The windscreen attachment is a solid-feeling turn and click affair, making the foot easier to pull off than the usual suction cup. But the micro USB plug is awkwardly set to the right-hand-side of the unit. Great for our colourful-jeaned European chums, but for us Brits, this means it’s more likely to trail in an unsightly manner over your car’s centre console, and get in the way of the stereo dials and such.
It’s got the same 6-inch screen as the Garmin, but weirdly, because of the rounded edges, it somehow feels smaller. The rounded TomTom just feels somehow less premium than the Garmin’s sharp edged, industrial design.
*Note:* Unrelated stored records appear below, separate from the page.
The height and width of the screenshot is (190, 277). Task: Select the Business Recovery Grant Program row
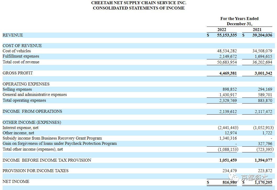pos(138,138)
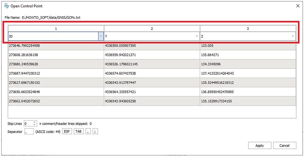Screen dimensions: 304x157
Task: Close the Open Control Point dialog
Action: pos(298,6)

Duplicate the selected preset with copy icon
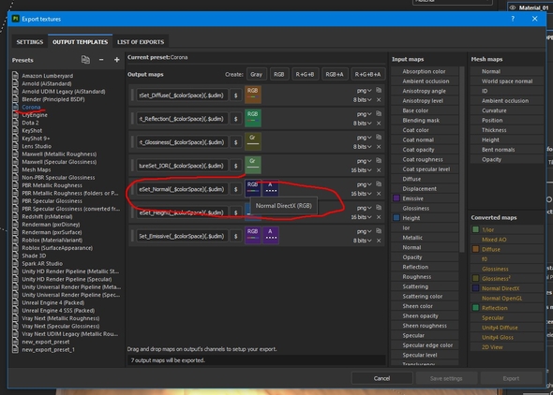coord(85,60)
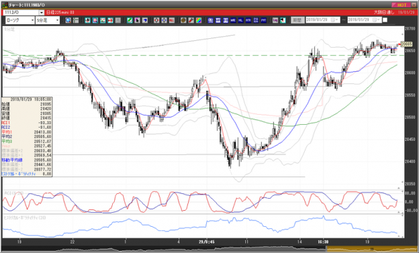The width and height of the screenshot is (419, 253).
Task: Expand the symbol code 1112/O dropdown
Action: (42, 13)
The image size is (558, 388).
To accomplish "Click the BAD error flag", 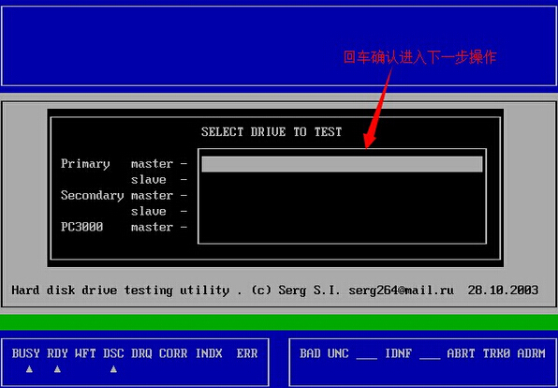I will click(x=310, y=353).
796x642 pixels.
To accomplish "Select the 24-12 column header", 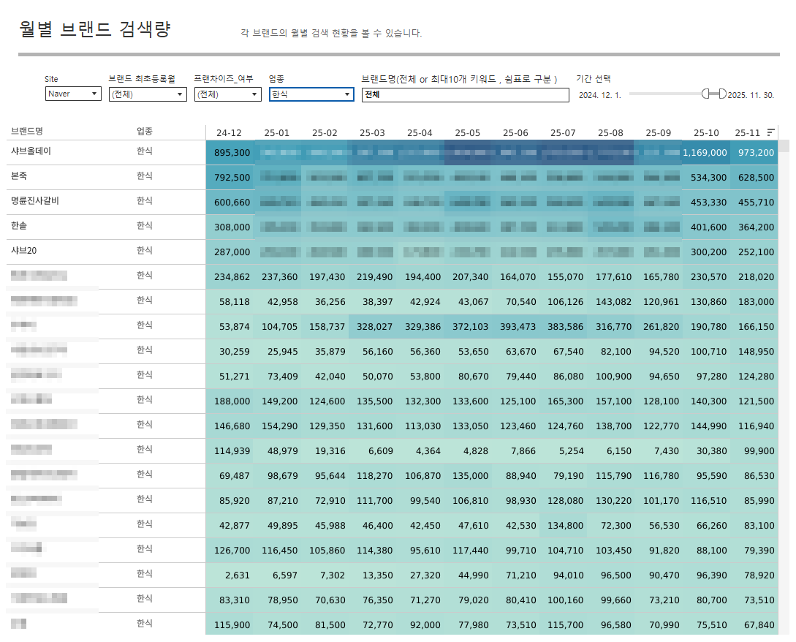I will 229,133.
While driving, the screen’s split into two sections: classic satnav view, which takes up the left-hand-side real estate – car arrow, map, streets – and a route counter which covers the right-hand third. This tracks your journey on a simple vertical axis, flagging up things of interest like petrol stations, parking and speed cameras. If you touch a petrol station icon, the TomTom 60 will add that destination into your route. It also displays current time, distance to destination, time to destination and estimated time of arrival, all at a glance - and it does all this well. What could be cluttered and confusing is neither. Left hand bit for navigation. Right hand bit for info. Simple.
There’s a choice of 14 voice accents, from English to Irish, to American, Kiwi and Aussie. We chose the calming tones of an Irish lady (possibly) called Naoimh and we found the commands to be timely, well spaced on the right side of annoyingly frequent.
TomTom Start 60: Verdict
This widescreen unit does navigation very well, with information organised succinctly, and just the right number of notifications to help you navigate. But that’s all it does. The maps are clear, the voice directions are so perfect they become invisible and the UI is intuitive and simple. But with a raft of free navigation apps now available on iOS and Android, companies like TomTom need to work harder than ever to keep their products relevant, to offer extra services, do more, be delightful. Essentially, this does what a smartphone app does, only with no live traffic aid, a much worse screen, and a price tag of £140, making it rather difficult to recommend.